マヌケな失言もさることながら、辞任に臨んで見せたヘラヘラ笑顔はもっとマヌケだ。
自民逆風のなかで、この発言と態度は、
(アホじゃないか)
と、多くの国民があきれたことだろう。
そこで、『失言』とは何かについて考えみた。
意味を手許の辞書で調べると、
《言ってはいけない事を、うっかり言ってしまうこと》
とある。
とすると、久間元防衛相の「しょうがない」発言も、柳沢功労相の「女性は子供を産む機械」発言も、
《言ってはいけない事を、うっかり言ってしまった》
ということになる。
すなわち、論理的には、彼らの発言は《言ってはいけない事》であって、《間違い》であるとは限らないということになる。
では、《言ってはいけない事》の定義は何か。
それは「立場」である。
正しいか、間違っているかに関わらず、「その立場において言ってはいけない事」――これが『失言』ということになる。
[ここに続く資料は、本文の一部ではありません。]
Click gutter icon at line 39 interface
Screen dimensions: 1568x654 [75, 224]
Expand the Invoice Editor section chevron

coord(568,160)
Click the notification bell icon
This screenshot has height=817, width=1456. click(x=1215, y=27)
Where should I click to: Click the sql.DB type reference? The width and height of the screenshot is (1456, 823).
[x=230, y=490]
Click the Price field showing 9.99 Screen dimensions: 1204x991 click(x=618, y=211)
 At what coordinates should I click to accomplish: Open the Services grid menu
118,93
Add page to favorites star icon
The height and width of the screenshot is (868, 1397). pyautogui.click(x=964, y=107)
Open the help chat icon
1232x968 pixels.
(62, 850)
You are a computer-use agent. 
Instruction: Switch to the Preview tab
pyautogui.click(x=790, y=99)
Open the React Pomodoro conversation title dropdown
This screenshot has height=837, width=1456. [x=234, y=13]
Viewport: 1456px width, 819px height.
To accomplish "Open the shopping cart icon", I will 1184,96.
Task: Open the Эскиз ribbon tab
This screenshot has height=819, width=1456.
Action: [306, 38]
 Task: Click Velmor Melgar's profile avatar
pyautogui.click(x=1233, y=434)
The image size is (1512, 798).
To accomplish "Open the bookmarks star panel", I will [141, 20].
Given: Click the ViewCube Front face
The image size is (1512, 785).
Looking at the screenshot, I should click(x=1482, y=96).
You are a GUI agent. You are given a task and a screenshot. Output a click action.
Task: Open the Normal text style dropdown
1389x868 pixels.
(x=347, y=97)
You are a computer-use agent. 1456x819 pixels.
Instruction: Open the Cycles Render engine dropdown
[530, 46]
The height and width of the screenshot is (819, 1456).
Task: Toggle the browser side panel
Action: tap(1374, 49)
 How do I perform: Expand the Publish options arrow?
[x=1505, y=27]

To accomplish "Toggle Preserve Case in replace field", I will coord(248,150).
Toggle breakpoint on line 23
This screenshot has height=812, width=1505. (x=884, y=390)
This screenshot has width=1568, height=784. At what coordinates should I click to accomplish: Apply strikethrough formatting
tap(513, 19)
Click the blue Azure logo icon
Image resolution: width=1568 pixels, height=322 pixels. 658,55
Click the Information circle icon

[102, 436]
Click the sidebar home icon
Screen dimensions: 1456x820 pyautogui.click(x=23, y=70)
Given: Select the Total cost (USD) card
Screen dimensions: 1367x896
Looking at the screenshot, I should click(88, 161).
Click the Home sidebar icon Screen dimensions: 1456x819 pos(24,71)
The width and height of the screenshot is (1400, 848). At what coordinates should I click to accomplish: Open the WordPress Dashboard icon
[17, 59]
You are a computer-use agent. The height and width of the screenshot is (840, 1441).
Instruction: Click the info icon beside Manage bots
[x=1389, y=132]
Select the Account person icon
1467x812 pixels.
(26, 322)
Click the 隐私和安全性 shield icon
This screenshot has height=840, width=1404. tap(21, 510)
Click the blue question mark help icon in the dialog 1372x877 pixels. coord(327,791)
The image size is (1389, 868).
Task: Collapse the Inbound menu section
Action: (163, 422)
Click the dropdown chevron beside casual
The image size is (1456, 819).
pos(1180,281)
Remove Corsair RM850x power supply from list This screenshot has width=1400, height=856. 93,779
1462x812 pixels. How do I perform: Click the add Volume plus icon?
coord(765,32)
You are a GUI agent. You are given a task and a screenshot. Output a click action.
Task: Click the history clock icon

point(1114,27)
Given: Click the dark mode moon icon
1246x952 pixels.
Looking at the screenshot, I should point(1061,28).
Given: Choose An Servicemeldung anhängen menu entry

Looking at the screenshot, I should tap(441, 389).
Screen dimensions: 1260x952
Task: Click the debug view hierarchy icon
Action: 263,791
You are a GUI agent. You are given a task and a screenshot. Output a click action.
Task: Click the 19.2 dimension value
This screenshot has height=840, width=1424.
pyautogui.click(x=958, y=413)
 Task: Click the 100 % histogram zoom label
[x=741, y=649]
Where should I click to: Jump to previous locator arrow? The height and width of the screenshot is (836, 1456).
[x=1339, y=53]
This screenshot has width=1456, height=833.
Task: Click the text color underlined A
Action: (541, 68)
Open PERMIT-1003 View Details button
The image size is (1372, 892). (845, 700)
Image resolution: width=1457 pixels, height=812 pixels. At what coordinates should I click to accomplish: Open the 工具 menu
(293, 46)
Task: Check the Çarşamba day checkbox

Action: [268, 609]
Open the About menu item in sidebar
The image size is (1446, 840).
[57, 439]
久間元防衛相も、柳沢功労相も、「(政治家として)言ってはいけない事を、うっかり言ってしまった」ということなのである。
だから非難されたのだ。
「そんなの当たり前じゃん」
と言ってはいけない。
「立場」を忘れた『失言』は、政治家に限らず、我々も同じなのである。
たとえばヤンキー嬢が、
「オヤジ、うざったいんだよ!」
と罵声を浴びせても、世間は眉をひそめはしても、非難はすまい。
ところが同じセリフを、深窓のご令嬢が発すると、
「まァ、なんてことを!」
非難される。
すなわち『失言』になる。
女子高をつかまえて、酔っぱらいが、
「おッ、でっけぇオッパイだな」
と言っても、たわごとですまされるが、教師が言えば大問題になる。
上司が部下の女子社員に、
「キミ! 男と夜遊びが過ぎるんじゃないのか!」
と叱責すればセクハラだ。
チンピラが、
「人生、恐喝だ!」
と言っても世間は納得だが、サラリーマンが言えば、即刻クビになるだろう。
坊主が、
「世のなか、やっぱお金です」
と冗談にも言えば、大ヒンシュクである。
これが世間であり、『失言』になるかどうかは、「立場」が大きく影響するということなのである。
ならば、冗談ひとつにしても、自分がどういう「立場」にあるかを考えて言う必要がある。
久間失言を「アホなやっちゃ」と笑う前に、「自分の失言」について考えてみるのも大事なのではあるまいか。
自戒しつつ、久間失言のニュースを見ていた次第。